More so than ever, a college education is becoming essential to having a good job. Individuals with a bachelor’s degree are now expected to earn $1.2 million more than a high school graduate, over a lifetime. As more students apply to college, the number of students seeking college scholarships has also skyrocketed over the past decade. A weak economy has left many parents with less funds available to pay for college, and budget crunches in both private and public institutions have reduced the amount of money schools are available to give. So there is understandably a lot of competition for scholarships. Unfortunately, that also means that there are lots of crooks out there willing to scam and spam families looking for scholarships. Keep a few basic principles in mind, however, and you should have no problem separating the wheat from the chaff.
- Protect your personal information
- Do not spend money to search for money
- Use common sense
You should also be wary of spending money on help finding scholarships or applying to them. Scholarship matching services have you pay a fee in order to unearth exclusive or lesser known opportunities. The truth of the matter is that the database of publicly searchable scholarships is vast and comprehensive, and paying money won’t help you gain access to anything you can’t already find. If you do find secret scholarships, they’re most likely fake or scams, included just so you think you’re getting your money’s worth. Additionally, there are people whom you can hire in order to help you fill out the FAFSA, and both find scholarships and apply for them. These can be legitimate services, but are largely unnecessary. After all, if you’re trying to find money to pay for college, do you really want to pay somebody for something you can do on your own? If your family has a complicated financial situation it might be worth it, but if this is your first year in the process you should make a go of it before hiring somebody to help.
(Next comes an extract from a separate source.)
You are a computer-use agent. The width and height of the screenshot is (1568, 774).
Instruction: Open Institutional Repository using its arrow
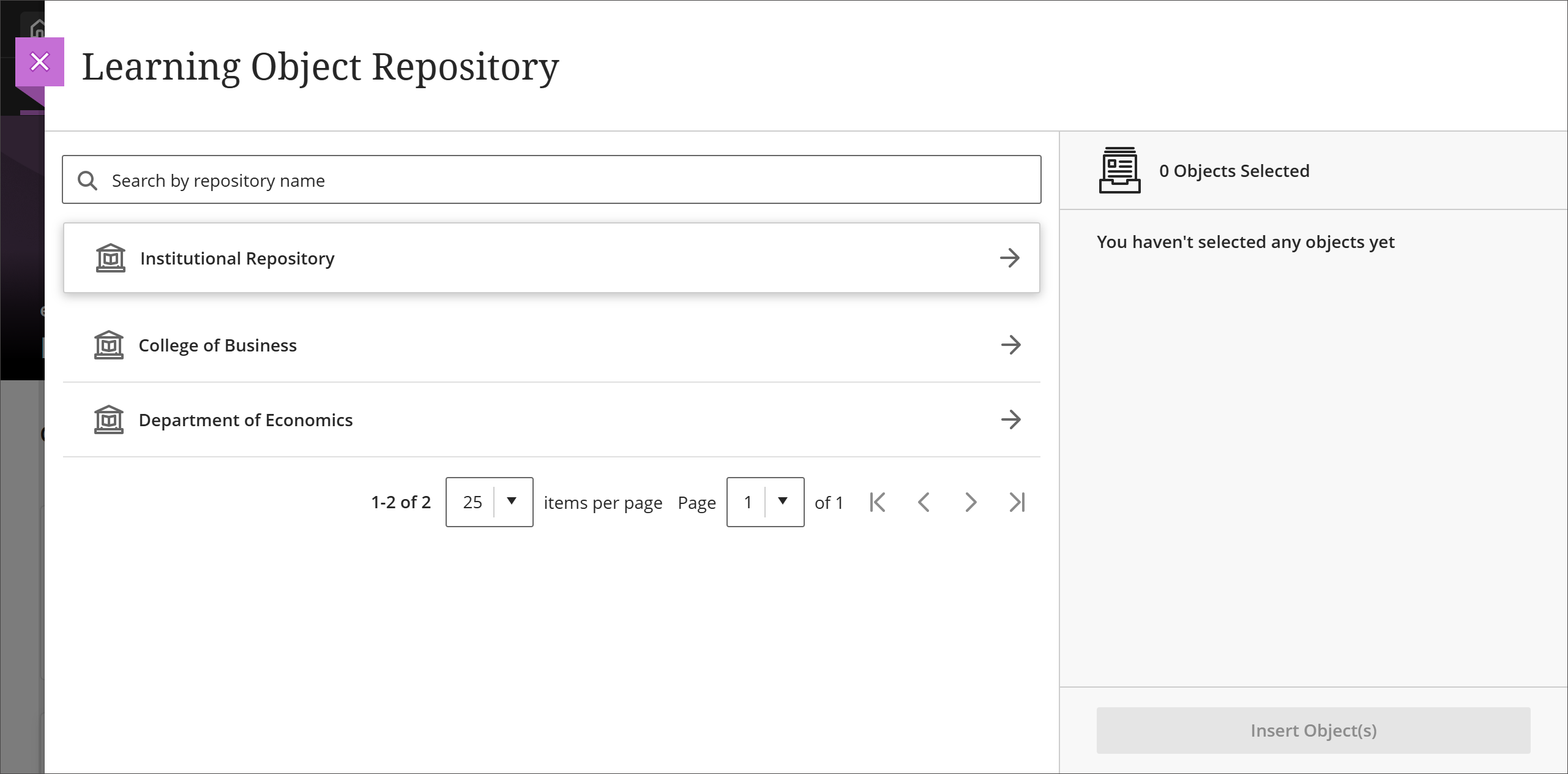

Other indicators of spammy or scammy scholarships are just common sense, that I hope you’re already following in all of your internet browsing. If you see any of the following, avoid, avoid, avoid!
– Spelling Errors
– Requiring money up front
– Exaggerated claims of success
– Winning scholarships you never applied for
Lastly, there are several claims floating around that millions – even billions – of dollars of student aid goes unclaimed every year. According to finaid.org, this is based on a 30 year old study revealing unused funds from employer tuition assistance programs. But because these programs are specific to employers, most people couldn’t apply for them even if they wanted to. But remember: scholarships aren’t your only option! You may also be eligible for grants, work-study, and federally subsidized loans. With research, determination, and common sense, you’ll have a bevy of options. Good luck!